▶ _TASK DATA_
++++++++++
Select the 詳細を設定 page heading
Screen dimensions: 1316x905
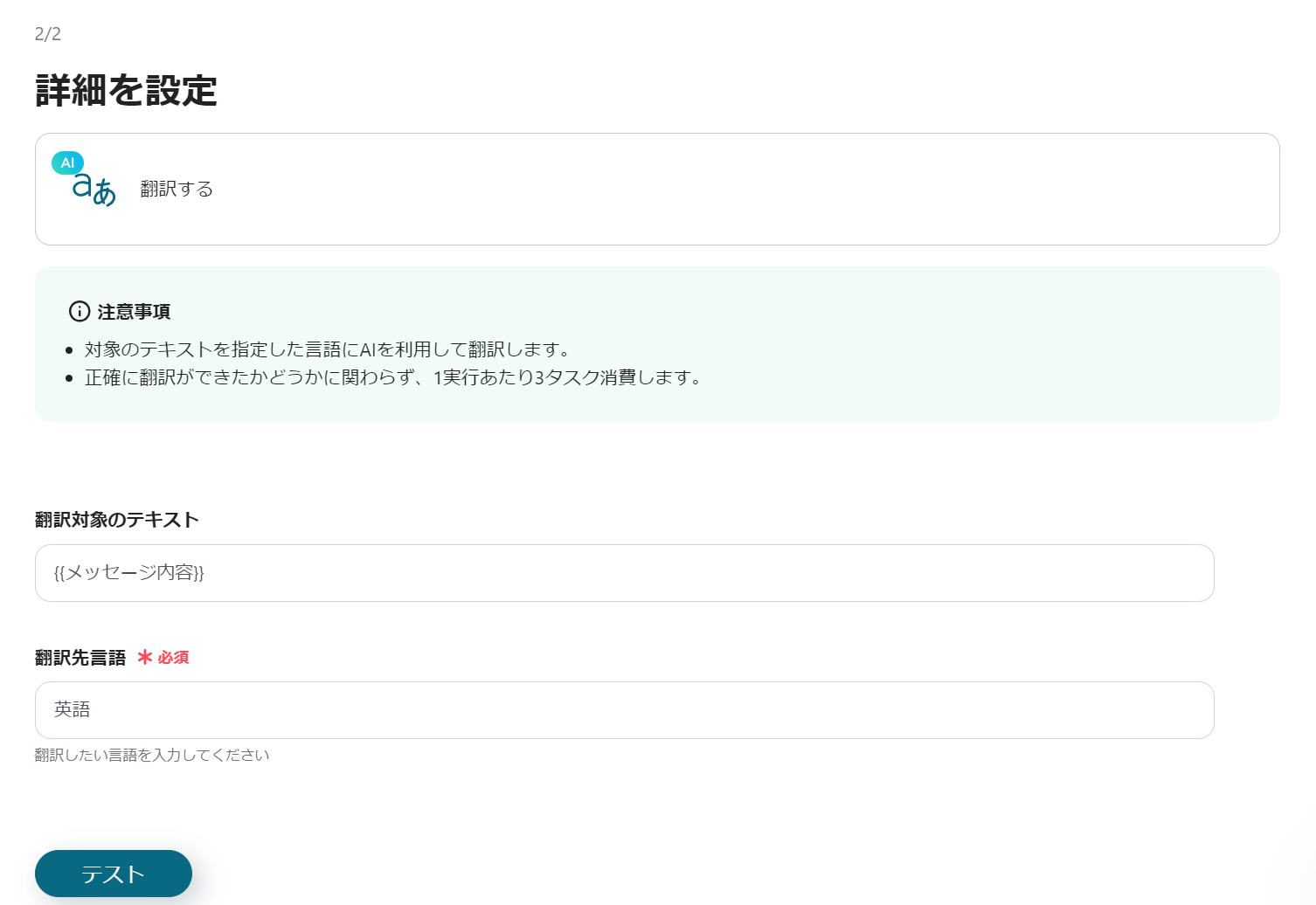127,90
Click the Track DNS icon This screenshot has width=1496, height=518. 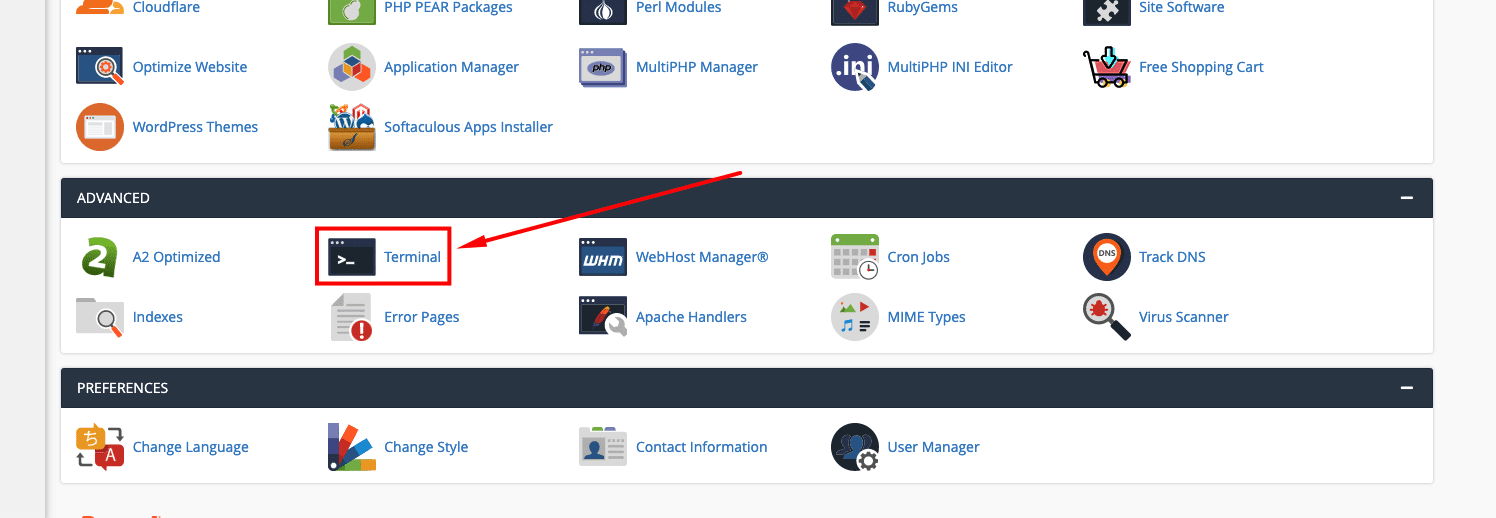(1107, 257)
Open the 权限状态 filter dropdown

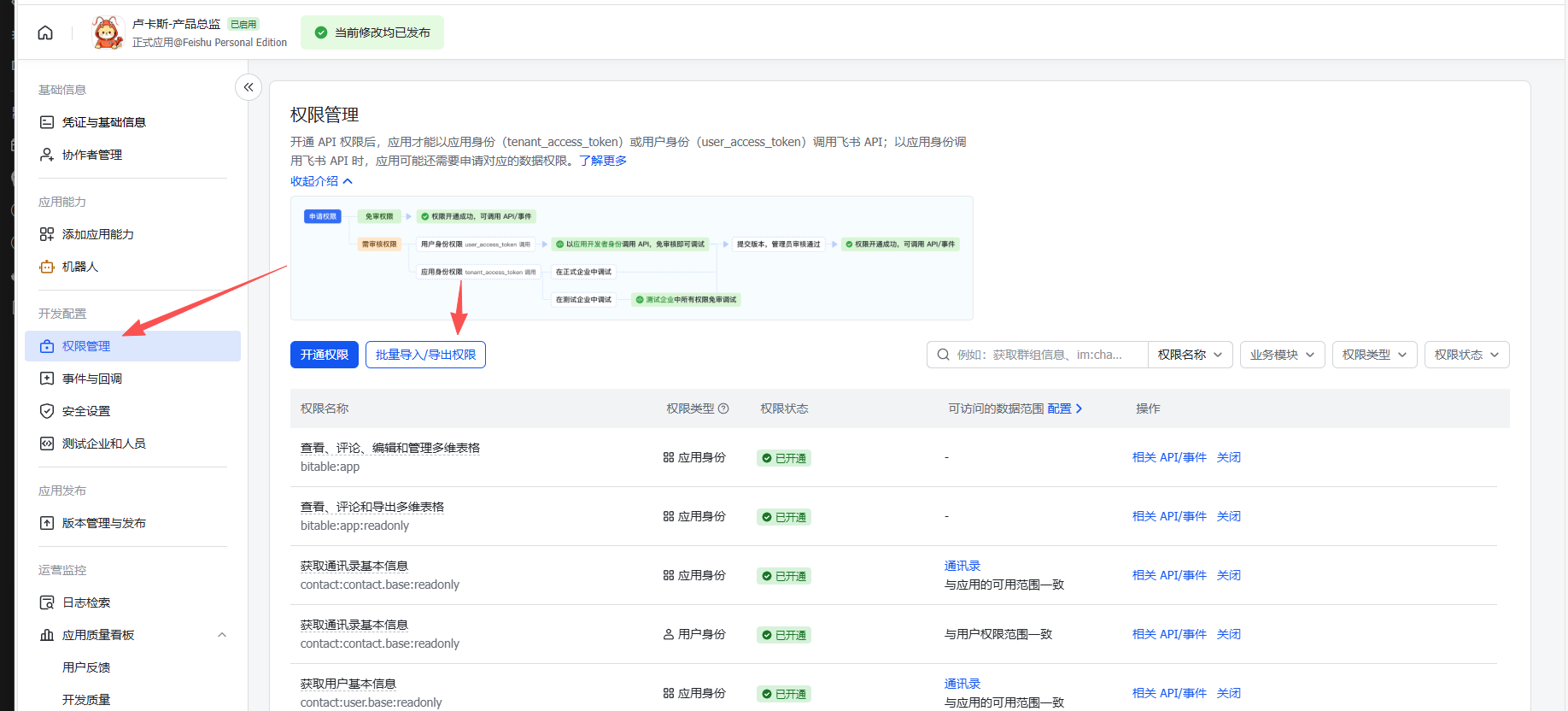coord(1466,355)
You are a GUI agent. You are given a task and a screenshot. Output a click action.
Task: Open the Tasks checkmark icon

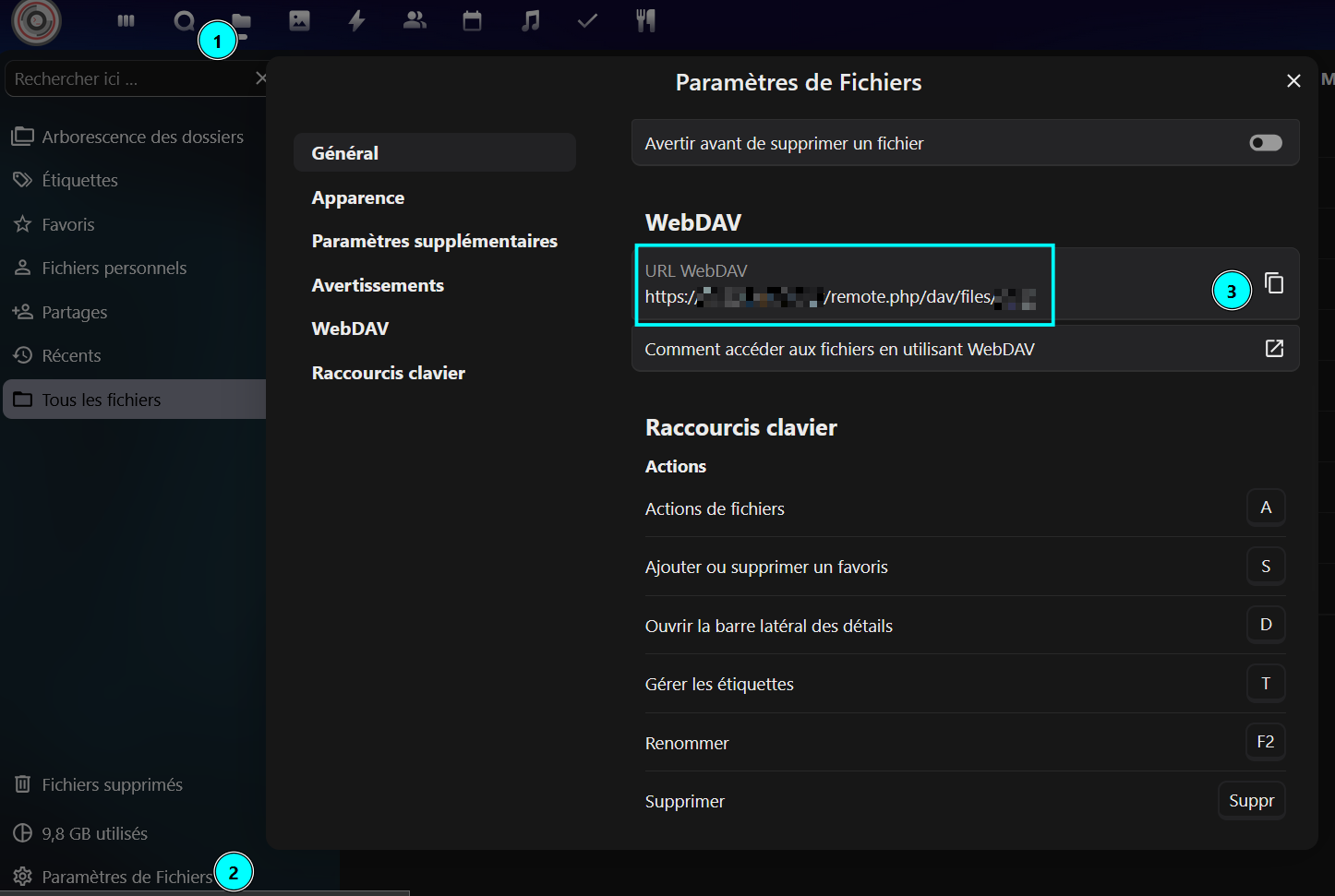(x=587, y=20)
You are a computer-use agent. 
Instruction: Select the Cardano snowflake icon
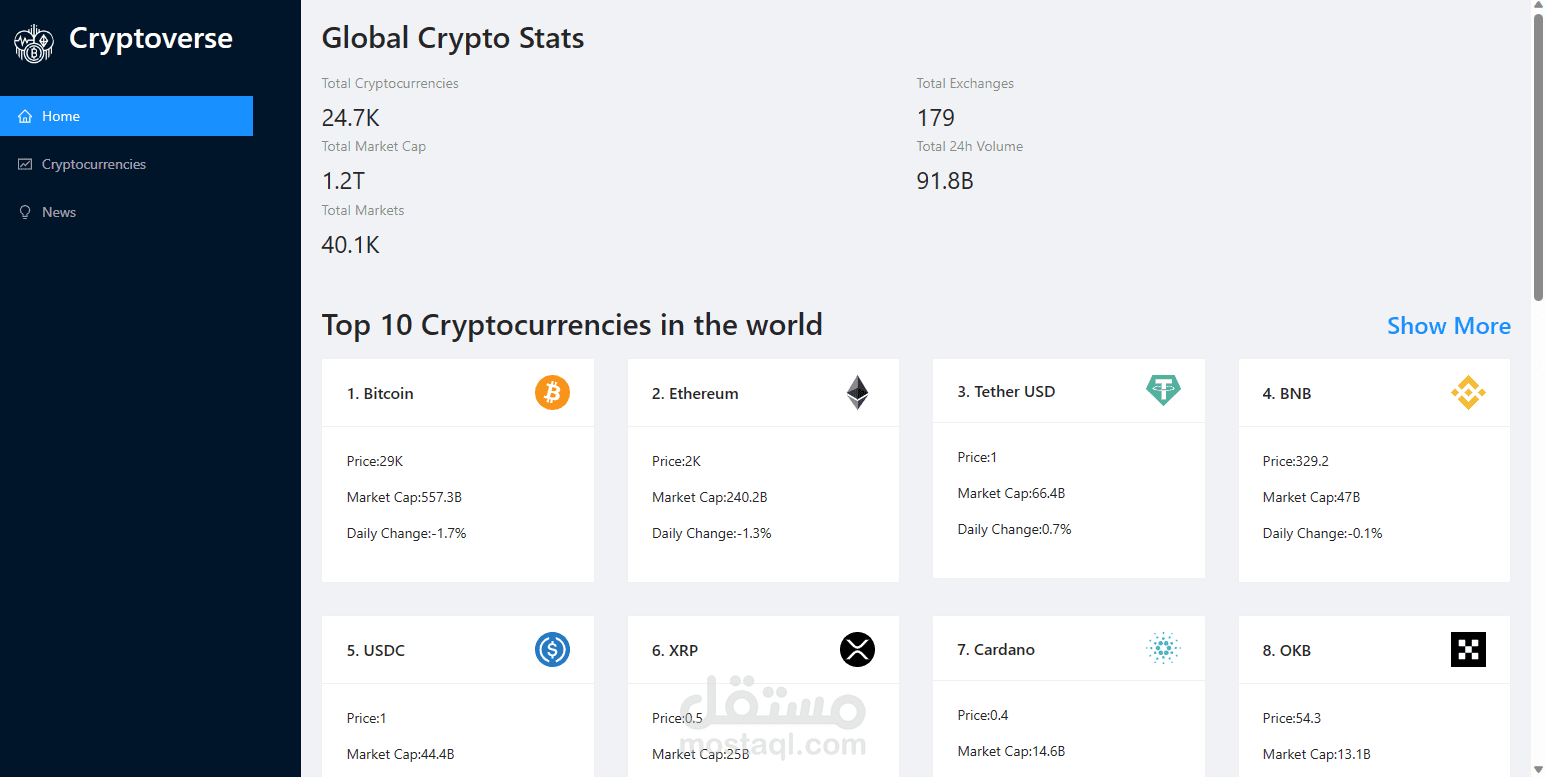1163,649
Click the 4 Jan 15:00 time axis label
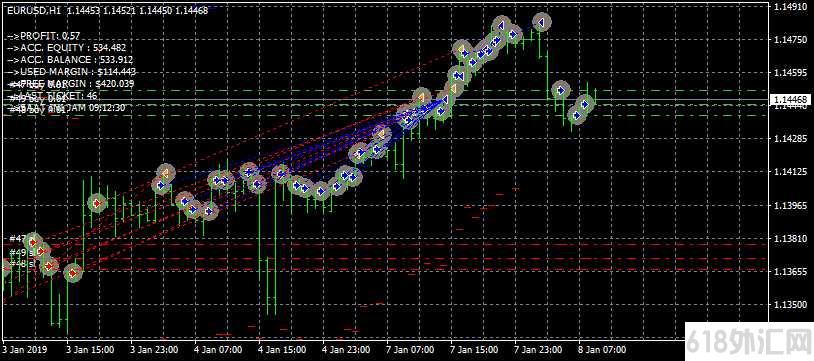The height and width of the screenshot is (361, 814). click(281, 349)
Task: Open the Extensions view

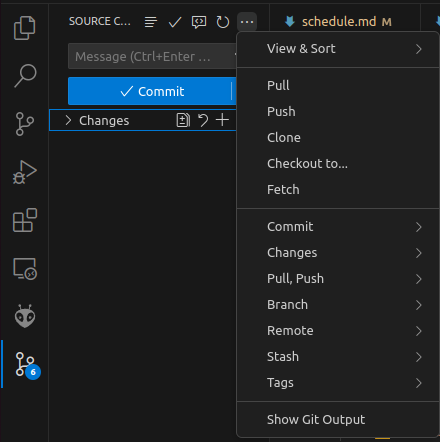Action: (x=25, y=220)
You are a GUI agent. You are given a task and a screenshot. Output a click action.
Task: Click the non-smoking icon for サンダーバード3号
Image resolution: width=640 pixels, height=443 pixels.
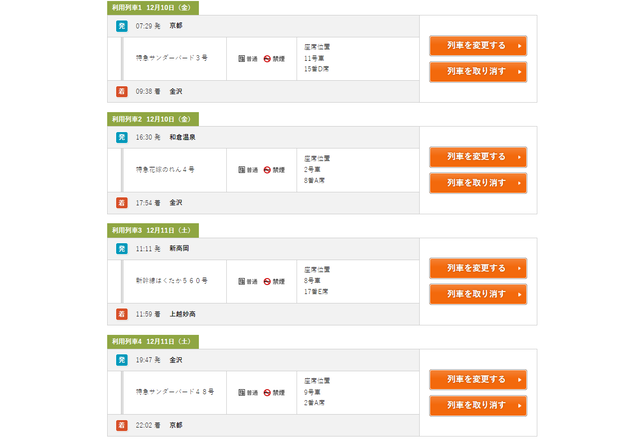pyautogui.click(x=267, y=58)
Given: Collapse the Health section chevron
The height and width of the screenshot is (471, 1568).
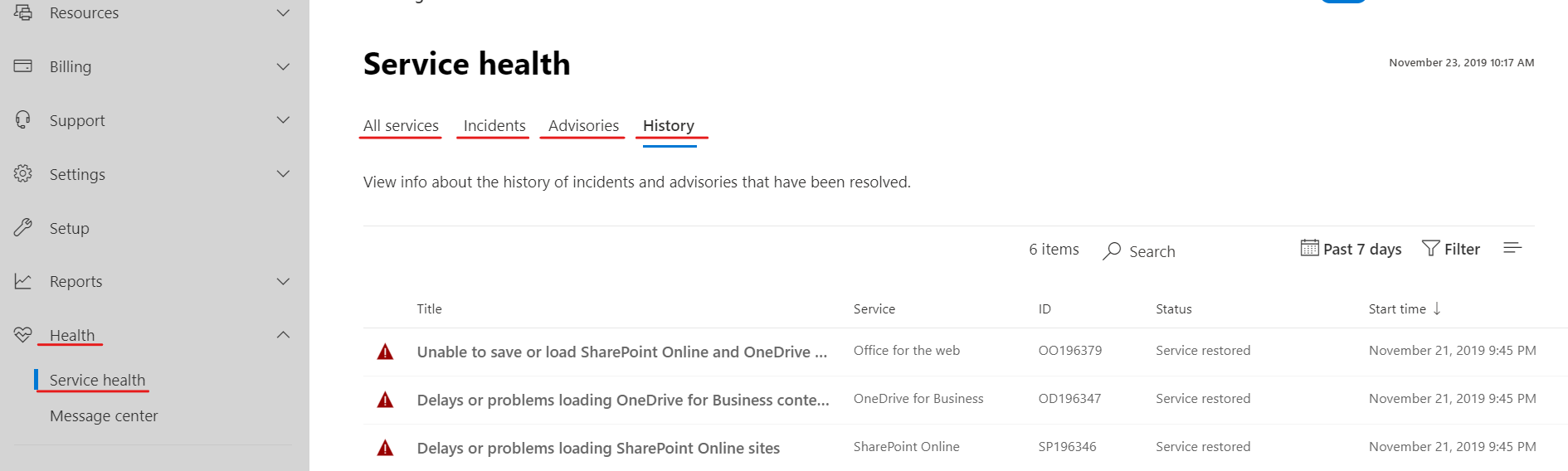Looking at the screenshot, I should coord(283,335).
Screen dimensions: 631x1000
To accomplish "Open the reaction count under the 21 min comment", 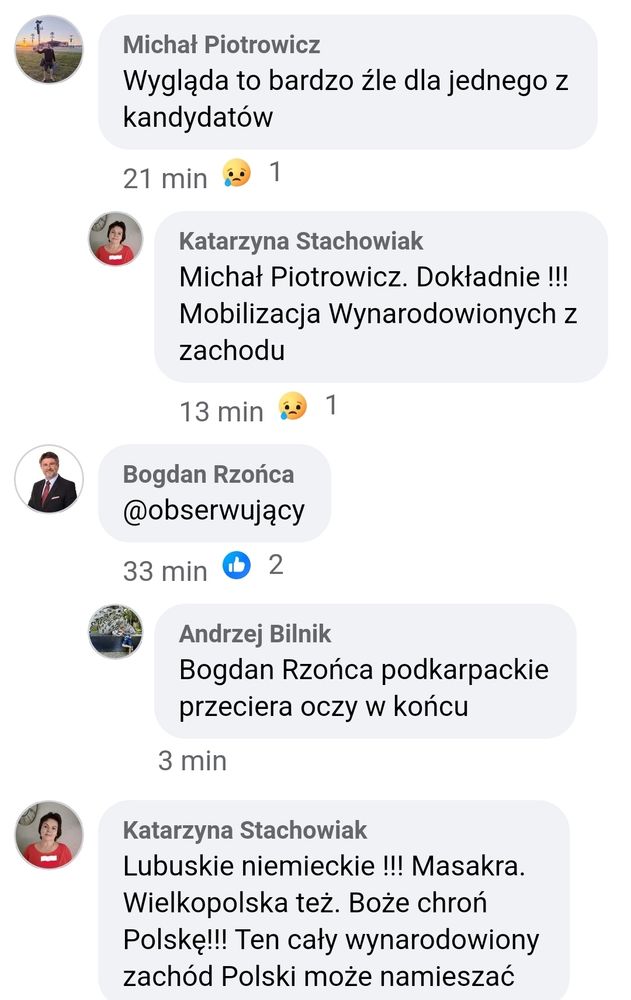I will (x=275, y=172).
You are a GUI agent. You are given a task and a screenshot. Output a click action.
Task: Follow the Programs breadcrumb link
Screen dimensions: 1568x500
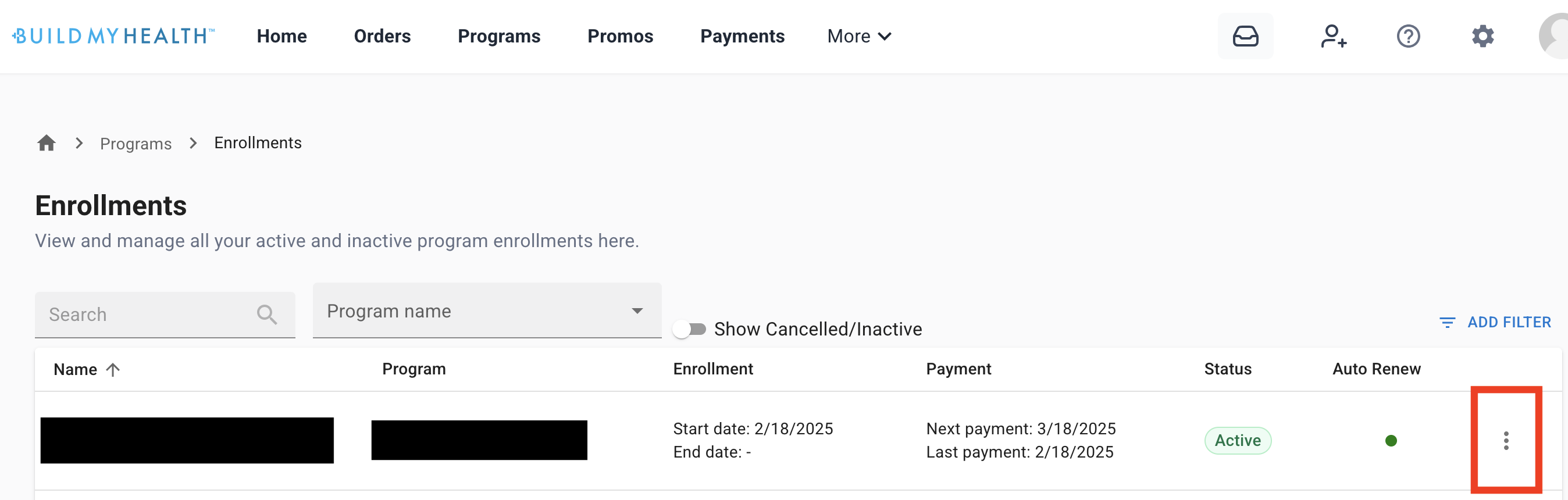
++++++++++
▶ _SET PROBLEM_
Put the entries into a two-column CSV with the columns instruction and response, one row per entry, holding its text and its answer. Begin at the line that has "You are a computer-use agent." and stop after the line that has "Action: (x=25, y=220)", quote each field, turn line breaks into spaces, and leave the pictures out.

▶ _ANSWER TO THIS PROBLEM_
instruction,response
"You are a computer-use agent. Instruction: Select the Cardano snowflake icon","1163,649"
"Click the 4 Jan 15:00 time axis label","The height and width of the screenshot is (361, 814). click(281, 349)"
"Task: Open the Extensions view","Action: (x=25, y=220)"